No campo do design editorial, a especificidade do público-alvo exige abordagens diferenciadas na construção da narrativa visual e textual. Essa premissa se torna ainda mais evidente ao analisarmos o segmento de livros infantis, onde a ilustração assume um papel protagonista, moldando fundamentalmente a experiência de leitura. Conforme Datus C. Smith Jr. (p. 164) aponta, "Para muitos tipos de livros as ilustrações são meros adorno. Para os livros infantis, entretanto, as ilustrações podem estar no centro de interesse do leitor, e ser tão essenciais para o objetivo do livro que seria impensável publicar o livro sem elas." Essa assertiva sublinha a indispensabilidade da ilustração no contexto editorial infantil, elevando-a de um elemento secundário a um componente intrínseco à própria concepção e recepção da obra.

 

Pato!

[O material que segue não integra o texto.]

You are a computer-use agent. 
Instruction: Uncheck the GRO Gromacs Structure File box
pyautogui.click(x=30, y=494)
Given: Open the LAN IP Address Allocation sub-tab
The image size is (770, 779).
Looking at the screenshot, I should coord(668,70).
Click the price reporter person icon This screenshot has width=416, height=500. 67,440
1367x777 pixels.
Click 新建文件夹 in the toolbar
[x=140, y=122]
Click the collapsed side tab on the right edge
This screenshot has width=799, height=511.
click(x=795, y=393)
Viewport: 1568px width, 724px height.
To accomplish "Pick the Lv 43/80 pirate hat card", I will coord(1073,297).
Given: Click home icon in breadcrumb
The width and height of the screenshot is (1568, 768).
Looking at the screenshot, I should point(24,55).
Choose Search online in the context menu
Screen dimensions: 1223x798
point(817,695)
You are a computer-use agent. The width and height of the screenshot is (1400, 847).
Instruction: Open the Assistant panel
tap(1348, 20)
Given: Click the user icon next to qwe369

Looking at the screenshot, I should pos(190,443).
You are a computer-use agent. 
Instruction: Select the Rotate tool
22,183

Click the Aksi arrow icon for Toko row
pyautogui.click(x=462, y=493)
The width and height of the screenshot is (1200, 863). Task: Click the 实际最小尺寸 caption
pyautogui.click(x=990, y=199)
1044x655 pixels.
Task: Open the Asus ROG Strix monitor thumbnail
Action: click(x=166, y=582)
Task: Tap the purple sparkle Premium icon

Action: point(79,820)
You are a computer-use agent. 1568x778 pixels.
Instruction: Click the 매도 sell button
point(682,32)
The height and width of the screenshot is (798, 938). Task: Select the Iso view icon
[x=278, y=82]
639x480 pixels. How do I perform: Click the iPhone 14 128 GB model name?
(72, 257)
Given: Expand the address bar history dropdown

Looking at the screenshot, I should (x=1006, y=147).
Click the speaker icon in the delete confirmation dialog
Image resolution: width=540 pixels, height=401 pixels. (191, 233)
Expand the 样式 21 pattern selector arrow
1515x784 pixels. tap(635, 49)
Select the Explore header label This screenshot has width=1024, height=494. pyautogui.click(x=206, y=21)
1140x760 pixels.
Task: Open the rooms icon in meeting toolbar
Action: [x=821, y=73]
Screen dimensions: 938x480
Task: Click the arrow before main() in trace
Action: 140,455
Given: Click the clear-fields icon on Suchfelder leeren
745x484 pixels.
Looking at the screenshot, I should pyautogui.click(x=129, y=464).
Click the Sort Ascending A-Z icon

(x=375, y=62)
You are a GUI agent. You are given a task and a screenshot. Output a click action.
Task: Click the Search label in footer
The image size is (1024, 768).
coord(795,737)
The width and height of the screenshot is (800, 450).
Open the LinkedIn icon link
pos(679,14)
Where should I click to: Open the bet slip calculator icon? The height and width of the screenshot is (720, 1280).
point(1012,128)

Coelho!, de Amy Krouse Rosenthal (texto) e Tom Lichtenheld (ilustrações), nasceu a partir de uma experiência entre os autores, quando Rosenthal viu seu amigo desenhar a conhecida figura ambígua do pato-coelho — uma imagem que alterna entre dois animais, dependendo da percepção de quem observa

"O que digo através das imagens não deve ser dito pelas palavras, e vice-versa."

 

Jutta Bauer, autora de Mamãe zangada, Selma, O anjo da guarda do vovô, entre outros, em entrevista para a revista Quatro Cinco Um.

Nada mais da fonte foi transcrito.